WHAT IS ASKED:
Put the entries from the start through the line that contains "Looking at the", inclusive, into a Markdown table with the columns Row and Line, numbering each line and skipping blank ones. Leave the pictures out of the table.

ENTRIES PROVIDED:
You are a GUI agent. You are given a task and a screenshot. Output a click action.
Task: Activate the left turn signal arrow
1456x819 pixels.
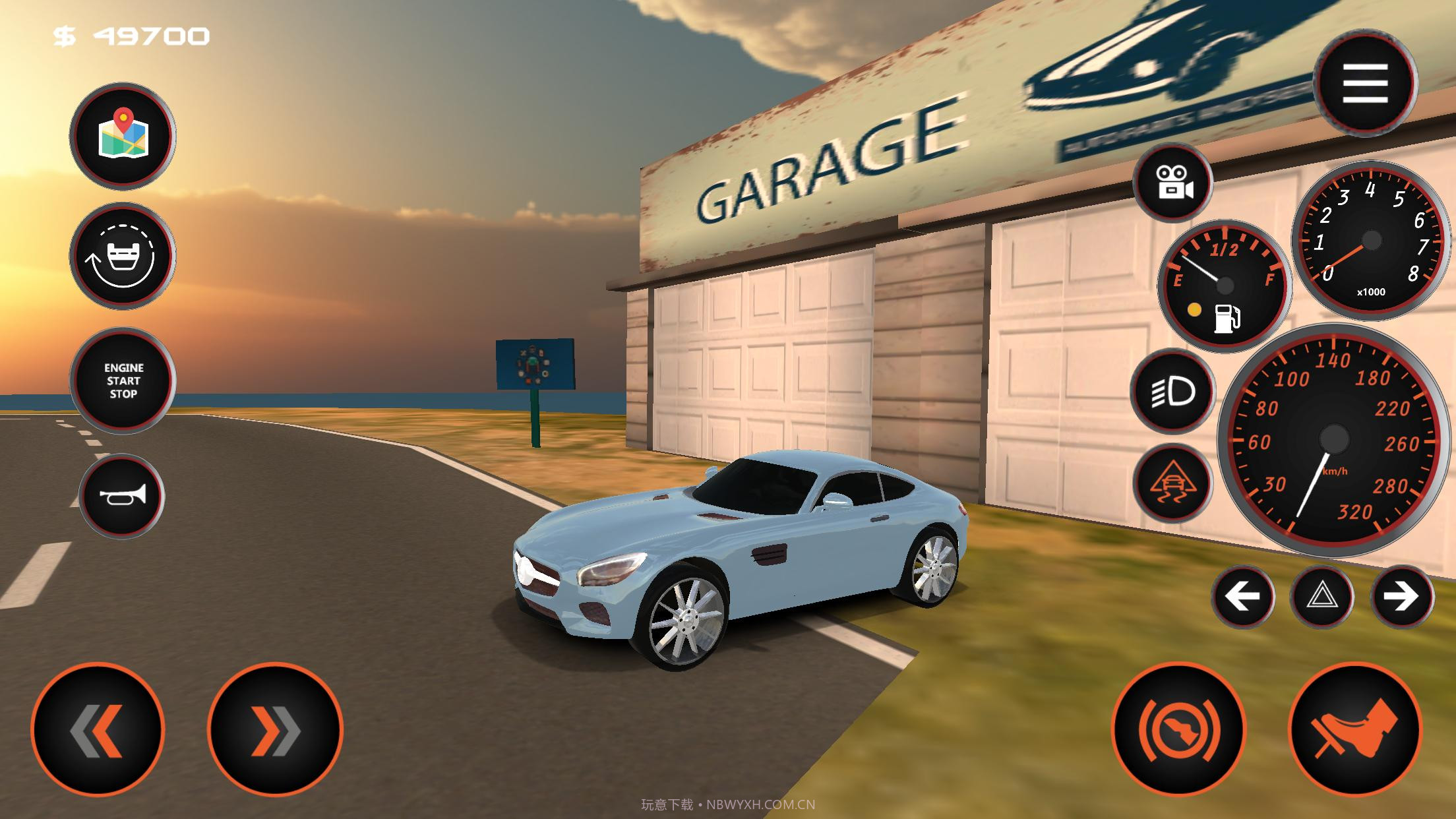[1242, 597]
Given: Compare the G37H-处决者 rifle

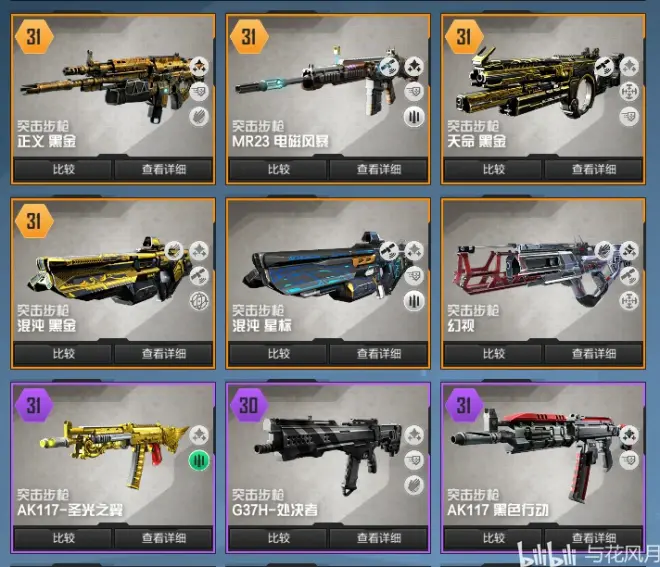Looking at the screenshot, I should pos(279,538).
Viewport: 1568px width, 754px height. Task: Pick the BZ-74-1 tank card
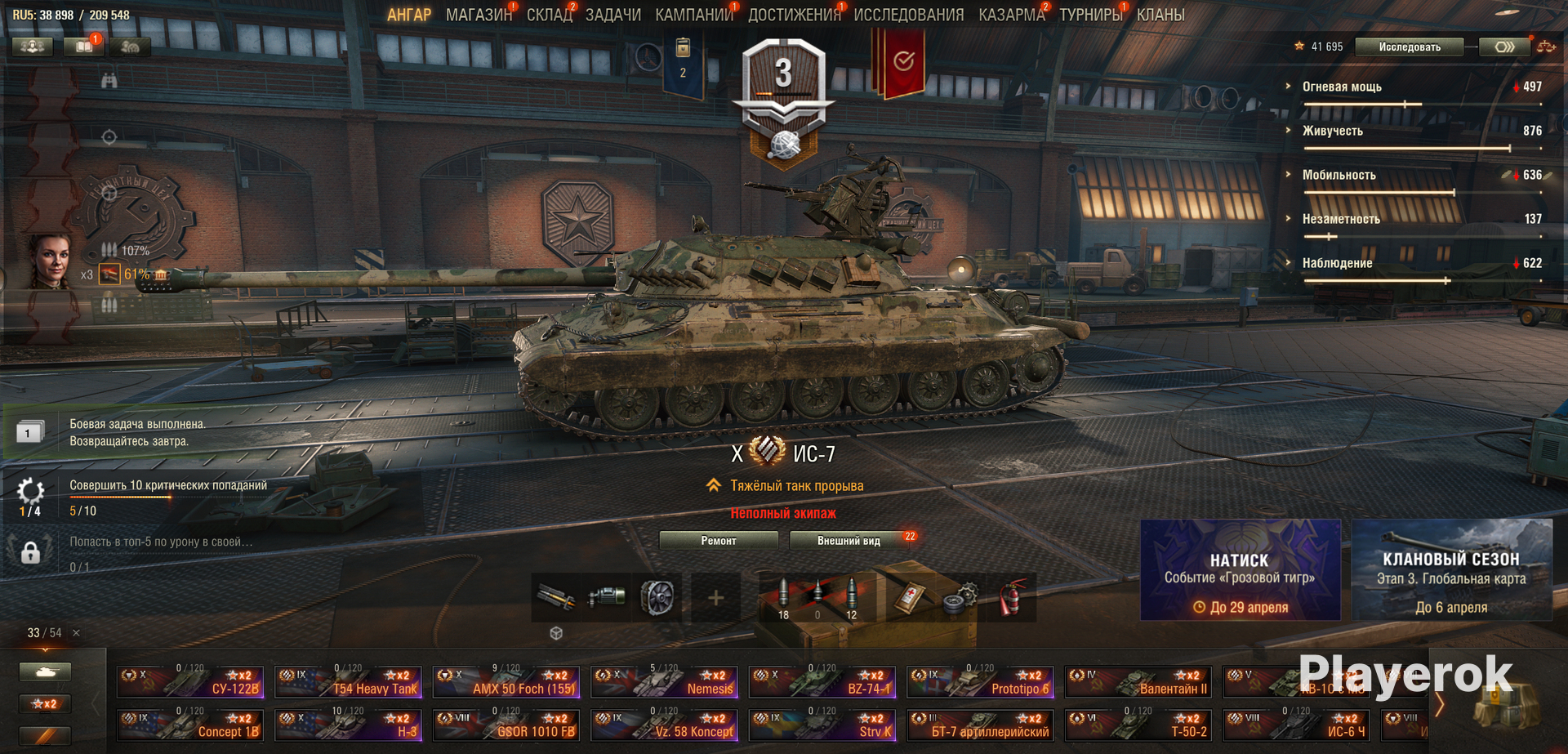tap(822, 682)
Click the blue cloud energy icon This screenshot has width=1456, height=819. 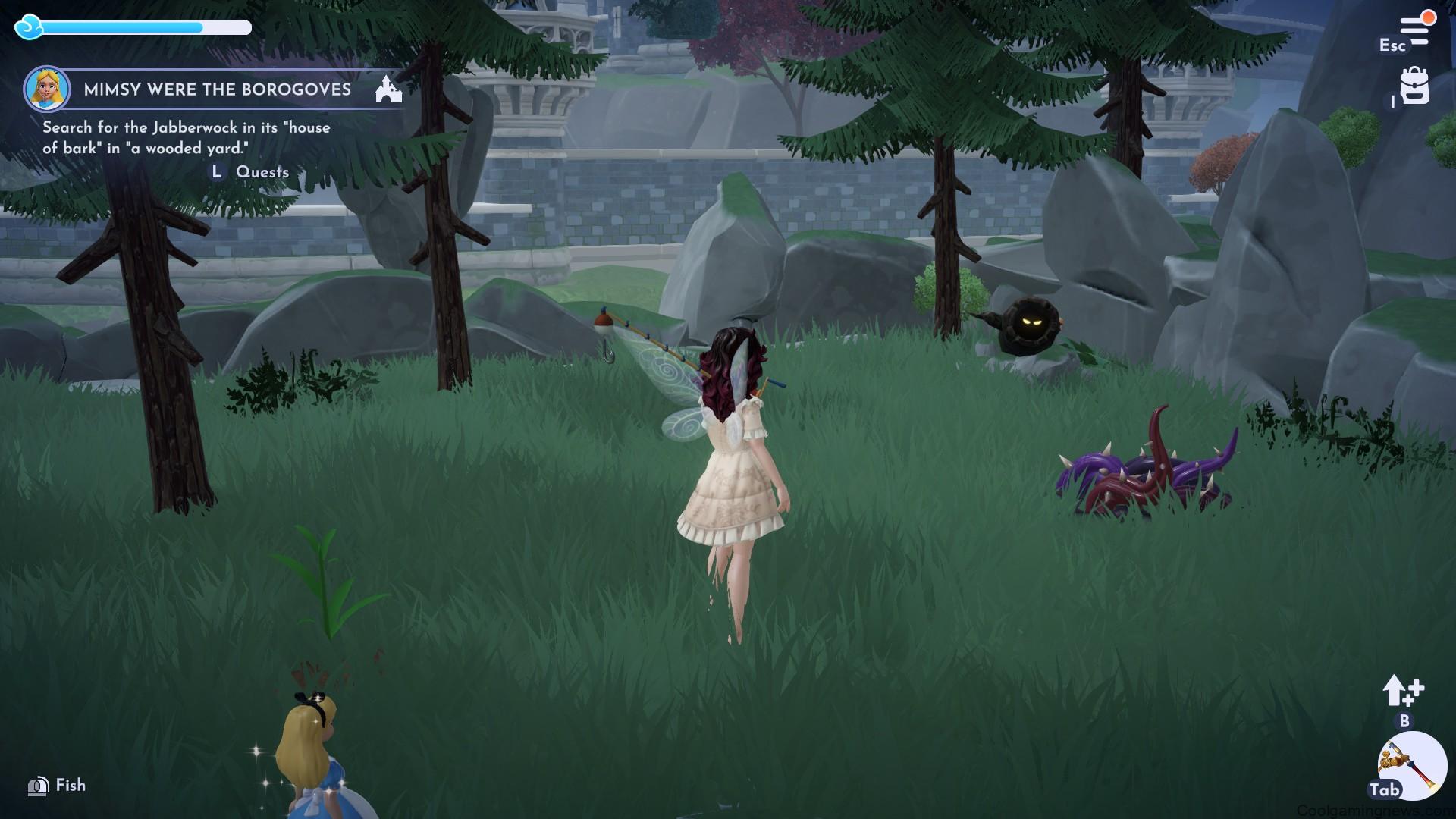click(x=28, y=28)
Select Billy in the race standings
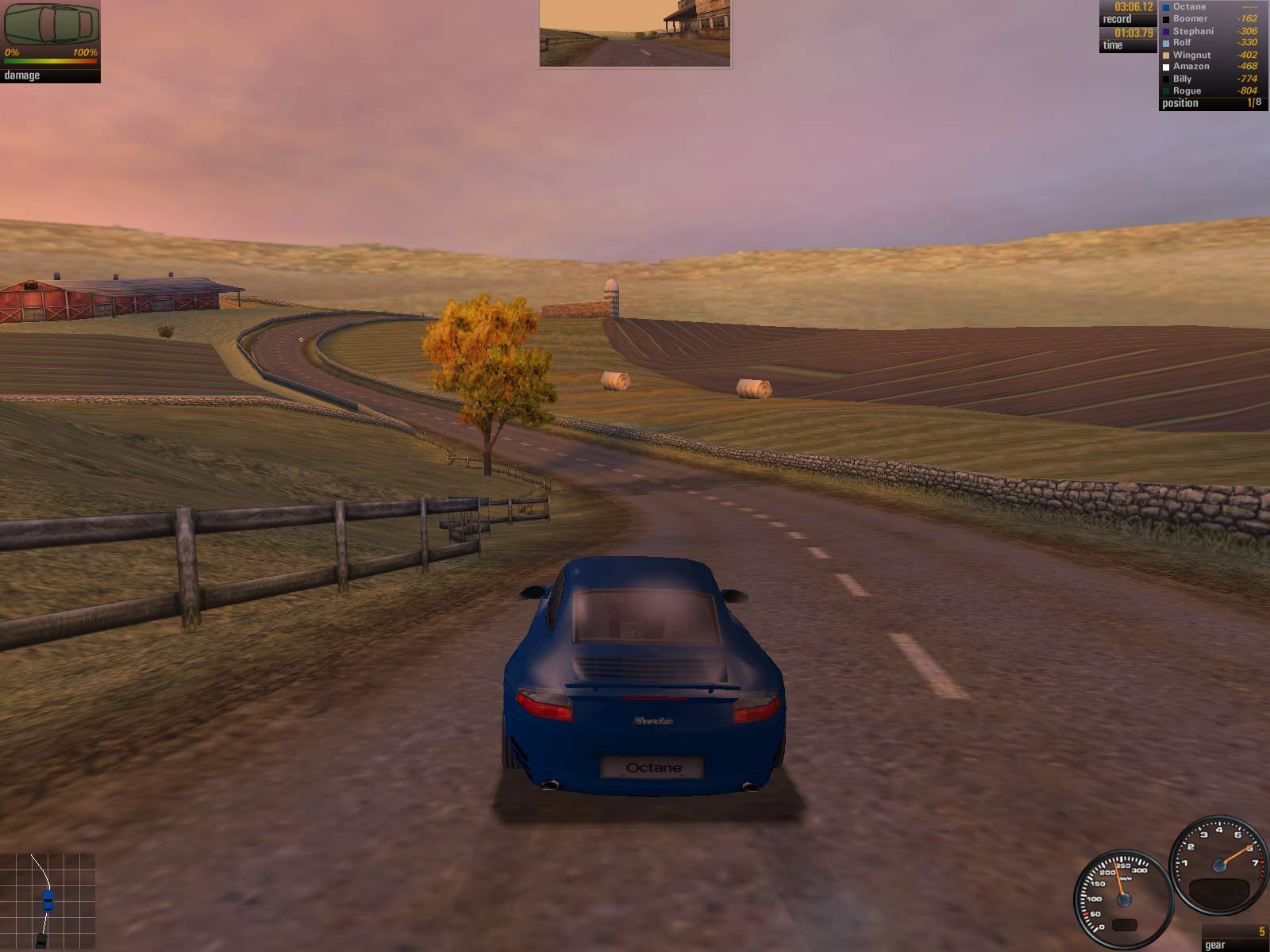The width and height of the screenshot is (1270, 952). point(1209,79)
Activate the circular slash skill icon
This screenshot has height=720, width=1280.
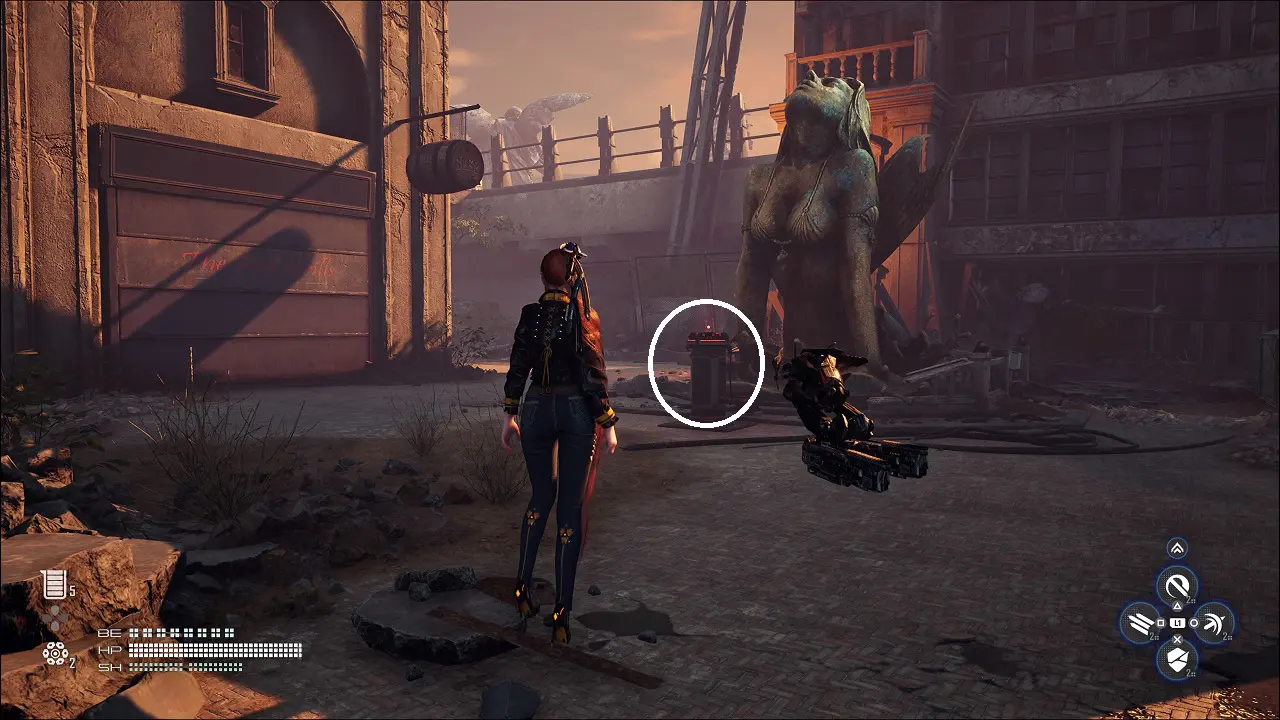[1177, 585]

CORRECT RESULT:
| Row | Line |
|---|---|
| 1 | You are a GUI agent. You are given a task and a screenshot. Output a click action. |
| 2 | Task: Activate the left turn signal arrow |
| 3 | 1456x819 pixels. |
| 4 | [1242, 597] |
| 5 | Given: Compare the G37H-处决者 rifle |
| 6 | Looking at the screenshot, I should pos(279,538). |